Pixel coordinate grounding data

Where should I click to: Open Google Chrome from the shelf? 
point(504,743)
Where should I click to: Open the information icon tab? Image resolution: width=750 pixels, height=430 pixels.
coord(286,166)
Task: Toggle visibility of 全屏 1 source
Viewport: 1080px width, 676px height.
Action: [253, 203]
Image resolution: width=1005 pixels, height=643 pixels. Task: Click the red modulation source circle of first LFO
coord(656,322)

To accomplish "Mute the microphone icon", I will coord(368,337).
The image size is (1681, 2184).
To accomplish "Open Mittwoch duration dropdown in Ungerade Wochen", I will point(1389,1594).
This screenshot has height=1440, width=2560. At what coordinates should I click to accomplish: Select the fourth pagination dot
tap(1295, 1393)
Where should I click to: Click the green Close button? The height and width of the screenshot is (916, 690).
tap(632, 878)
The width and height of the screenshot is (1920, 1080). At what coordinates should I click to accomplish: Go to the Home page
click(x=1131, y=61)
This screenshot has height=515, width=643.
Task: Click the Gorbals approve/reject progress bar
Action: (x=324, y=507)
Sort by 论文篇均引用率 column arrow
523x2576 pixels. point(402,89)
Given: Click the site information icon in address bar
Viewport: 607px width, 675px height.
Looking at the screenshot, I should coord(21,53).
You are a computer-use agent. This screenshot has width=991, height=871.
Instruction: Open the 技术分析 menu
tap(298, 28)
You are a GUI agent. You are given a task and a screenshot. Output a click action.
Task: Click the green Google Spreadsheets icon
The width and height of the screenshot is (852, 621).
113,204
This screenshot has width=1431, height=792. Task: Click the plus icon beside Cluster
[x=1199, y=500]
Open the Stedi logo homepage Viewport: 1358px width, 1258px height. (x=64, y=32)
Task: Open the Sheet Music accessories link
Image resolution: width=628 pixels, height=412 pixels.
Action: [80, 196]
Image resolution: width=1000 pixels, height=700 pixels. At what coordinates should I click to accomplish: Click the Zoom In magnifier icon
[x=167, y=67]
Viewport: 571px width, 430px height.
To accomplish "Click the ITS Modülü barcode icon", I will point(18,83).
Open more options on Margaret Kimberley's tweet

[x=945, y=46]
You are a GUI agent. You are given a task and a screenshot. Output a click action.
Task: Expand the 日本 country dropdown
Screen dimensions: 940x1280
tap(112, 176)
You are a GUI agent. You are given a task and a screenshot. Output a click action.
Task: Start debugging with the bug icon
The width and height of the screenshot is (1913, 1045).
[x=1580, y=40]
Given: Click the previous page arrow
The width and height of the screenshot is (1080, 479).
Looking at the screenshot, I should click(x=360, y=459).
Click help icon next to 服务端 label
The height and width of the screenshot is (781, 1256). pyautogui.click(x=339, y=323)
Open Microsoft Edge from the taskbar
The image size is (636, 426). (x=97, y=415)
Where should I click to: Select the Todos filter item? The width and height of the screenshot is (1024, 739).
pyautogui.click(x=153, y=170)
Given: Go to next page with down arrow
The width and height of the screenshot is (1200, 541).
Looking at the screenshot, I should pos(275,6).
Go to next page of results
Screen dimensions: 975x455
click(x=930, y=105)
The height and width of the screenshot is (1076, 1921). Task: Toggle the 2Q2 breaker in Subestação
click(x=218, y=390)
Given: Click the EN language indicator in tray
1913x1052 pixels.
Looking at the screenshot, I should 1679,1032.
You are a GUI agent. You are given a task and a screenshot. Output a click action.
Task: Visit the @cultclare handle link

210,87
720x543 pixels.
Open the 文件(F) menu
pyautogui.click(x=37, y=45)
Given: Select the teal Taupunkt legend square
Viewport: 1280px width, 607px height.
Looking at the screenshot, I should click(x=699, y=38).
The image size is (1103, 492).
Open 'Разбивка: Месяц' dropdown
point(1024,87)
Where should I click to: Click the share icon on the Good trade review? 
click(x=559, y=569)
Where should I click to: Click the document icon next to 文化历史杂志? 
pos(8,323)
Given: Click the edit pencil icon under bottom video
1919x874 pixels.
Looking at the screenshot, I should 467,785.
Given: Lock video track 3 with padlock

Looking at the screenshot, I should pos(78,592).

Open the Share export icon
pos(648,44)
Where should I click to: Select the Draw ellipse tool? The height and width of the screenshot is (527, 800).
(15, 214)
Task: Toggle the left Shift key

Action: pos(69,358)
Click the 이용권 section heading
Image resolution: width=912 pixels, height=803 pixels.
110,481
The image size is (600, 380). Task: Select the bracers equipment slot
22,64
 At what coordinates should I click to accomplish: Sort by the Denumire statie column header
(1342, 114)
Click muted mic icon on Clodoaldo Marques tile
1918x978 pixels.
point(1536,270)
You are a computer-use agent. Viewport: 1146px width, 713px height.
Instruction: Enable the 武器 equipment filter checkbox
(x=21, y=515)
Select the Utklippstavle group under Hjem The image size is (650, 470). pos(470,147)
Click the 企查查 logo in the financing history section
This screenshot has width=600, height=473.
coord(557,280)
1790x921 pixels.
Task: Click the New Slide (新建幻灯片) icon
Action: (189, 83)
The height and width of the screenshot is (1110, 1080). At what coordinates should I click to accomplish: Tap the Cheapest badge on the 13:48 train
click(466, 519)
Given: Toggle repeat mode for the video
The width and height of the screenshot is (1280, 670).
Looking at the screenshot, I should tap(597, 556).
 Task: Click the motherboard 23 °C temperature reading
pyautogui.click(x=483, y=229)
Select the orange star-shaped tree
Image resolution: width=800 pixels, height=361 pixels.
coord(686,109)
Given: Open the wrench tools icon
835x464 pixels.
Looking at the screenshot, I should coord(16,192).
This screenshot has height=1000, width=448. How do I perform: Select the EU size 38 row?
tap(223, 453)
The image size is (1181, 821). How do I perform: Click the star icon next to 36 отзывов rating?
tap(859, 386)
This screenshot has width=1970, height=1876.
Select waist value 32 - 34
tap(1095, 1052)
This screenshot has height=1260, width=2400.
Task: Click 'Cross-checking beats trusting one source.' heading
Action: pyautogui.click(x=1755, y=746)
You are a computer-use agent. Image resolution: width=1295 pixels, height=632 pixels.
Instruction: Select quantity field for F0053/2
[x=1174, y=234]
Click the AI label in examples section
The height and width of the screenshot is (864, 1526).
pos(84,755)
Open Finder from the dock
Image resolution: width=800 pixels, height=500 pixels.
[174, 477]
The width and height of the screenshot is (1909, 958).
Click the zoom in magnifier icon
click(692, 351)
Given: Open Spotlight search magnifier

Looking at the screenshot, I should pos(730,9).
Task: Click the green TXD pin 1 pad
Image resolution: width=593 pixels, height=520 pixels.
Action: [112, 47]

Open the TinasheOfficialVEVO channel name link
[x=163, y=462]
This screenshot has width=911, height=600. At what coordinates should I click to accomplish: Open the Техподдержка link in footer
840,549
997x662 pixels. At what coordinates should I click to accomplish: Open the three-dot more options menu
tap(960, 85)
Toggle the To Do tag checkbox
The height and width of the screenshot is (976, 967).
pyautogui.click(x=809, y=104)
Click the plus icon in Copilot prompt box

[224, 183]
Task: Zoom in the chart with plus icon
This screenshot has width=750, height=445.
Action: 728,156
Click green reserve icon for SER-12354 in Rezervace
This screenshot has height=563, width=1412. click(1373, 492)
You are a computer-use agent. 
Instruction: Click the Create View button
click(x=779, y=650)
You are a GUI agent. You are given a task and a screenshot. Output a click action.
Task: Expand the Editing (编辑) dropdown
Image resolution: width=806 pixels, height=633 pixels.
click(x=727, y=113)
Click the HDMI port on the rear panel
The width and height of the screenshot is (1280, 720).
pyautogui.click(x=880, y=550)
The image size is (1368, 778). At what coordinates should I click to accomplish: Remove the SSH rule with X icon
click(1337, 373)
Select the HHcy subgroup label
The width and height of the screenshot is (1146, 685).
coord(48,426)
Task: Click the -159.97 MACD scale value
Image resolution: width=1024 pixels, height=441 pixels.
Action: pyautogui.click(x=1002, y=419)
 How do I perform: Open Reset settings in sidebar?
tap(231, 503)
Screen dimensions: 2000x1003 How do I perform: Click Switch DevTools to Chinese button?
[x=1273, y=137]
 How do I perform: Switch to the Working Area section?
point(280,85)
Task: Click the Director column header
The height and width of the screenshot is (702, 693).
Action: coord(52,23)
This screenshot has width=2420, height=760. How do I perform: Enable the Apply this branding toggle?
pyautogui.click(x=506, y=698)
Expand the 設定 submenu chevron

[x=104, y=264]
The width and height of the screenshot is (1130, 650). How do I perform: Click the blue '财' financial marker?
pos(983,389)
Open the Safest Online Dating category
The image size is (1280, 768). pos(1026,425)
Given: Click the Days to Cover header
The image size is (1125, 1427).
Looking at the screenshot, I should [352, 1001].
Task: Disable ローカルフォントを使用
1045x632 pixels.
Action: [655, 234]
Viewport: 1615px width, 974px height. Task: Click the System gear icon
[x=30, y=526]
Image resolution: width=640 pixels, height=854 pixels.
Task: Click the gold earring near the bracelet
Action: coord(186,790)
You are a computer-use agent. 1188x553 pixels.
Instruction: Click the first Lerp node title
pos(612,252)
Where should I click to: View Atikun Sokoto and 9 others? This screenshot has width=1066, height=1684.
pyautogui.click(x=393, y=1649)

**Brief**
Retype exactly the lines of the data above that fall between the line with "The width and height of the screenshot is (1920, 1080)." and the line with "Task: Start debugging with the bug icon", inclusive, and add nothing.

**Finished task**
The width and height of the screenshot is (1920, 1080). At what coordinates should I click to accomplish: Go to the Home page
click(x=1131, y=61)
This screenshot has height=515, width=643.
Task: Click the Gorbals approve/reject progress bar
Action: (x=324, y=507)
Sort by 论文篇均引用率 column arrow
523x2576 pixels. point(402,89)
Given: Click the site information icon in address bar
Viewport: 607px width, 675px height.
Looking at the screenshot, I should coord(21,53).
You are a computer-use agent. This screenshot has width=991, height=871.
Instruction: Open the 技术分析 menu
tap(298, 28)
You are a GUI agent. You are given a task and a screenshot. Output a click action.
Task: Click the green Google Spreadsheets icon
The width and height of the screenshot is (852, 621).
113,204
This screenshot has width=1431, height=792. Task: Click the plus icon beside Cluster
[x=1199, y=500]
Open the Stedi logo homepage Viewport: 1358px width, 1258px height. (x=64, y=32)
Task: Open the Sheet Music accessories link
Image resolution: width=628 pixels, height=412 pixels.
Action: [80, 196]
Image resolution: width=1000 pixels, height=700 pixels. At what coordinates should I click to accomplish: Click the Zoom In magnifier icon
[x=167, y=67]
Viewport: 571px width, 430px height.
To accomplish "Click the ITS Modülü barcode icon", I will point(18,83).
Open more options on Margaret Kimberley's tweet

[x=945, y=46]
You are a GUI agent. You are given a task and a screenshot. Output a click action.
Task: Expand the 日本 country dropdown
Screen dimensions: 940x1280
tap(112, 176)
You are a GUI agent. You are given a task and a screenshot. Output a click action.
Task: Start debugging with the bug icon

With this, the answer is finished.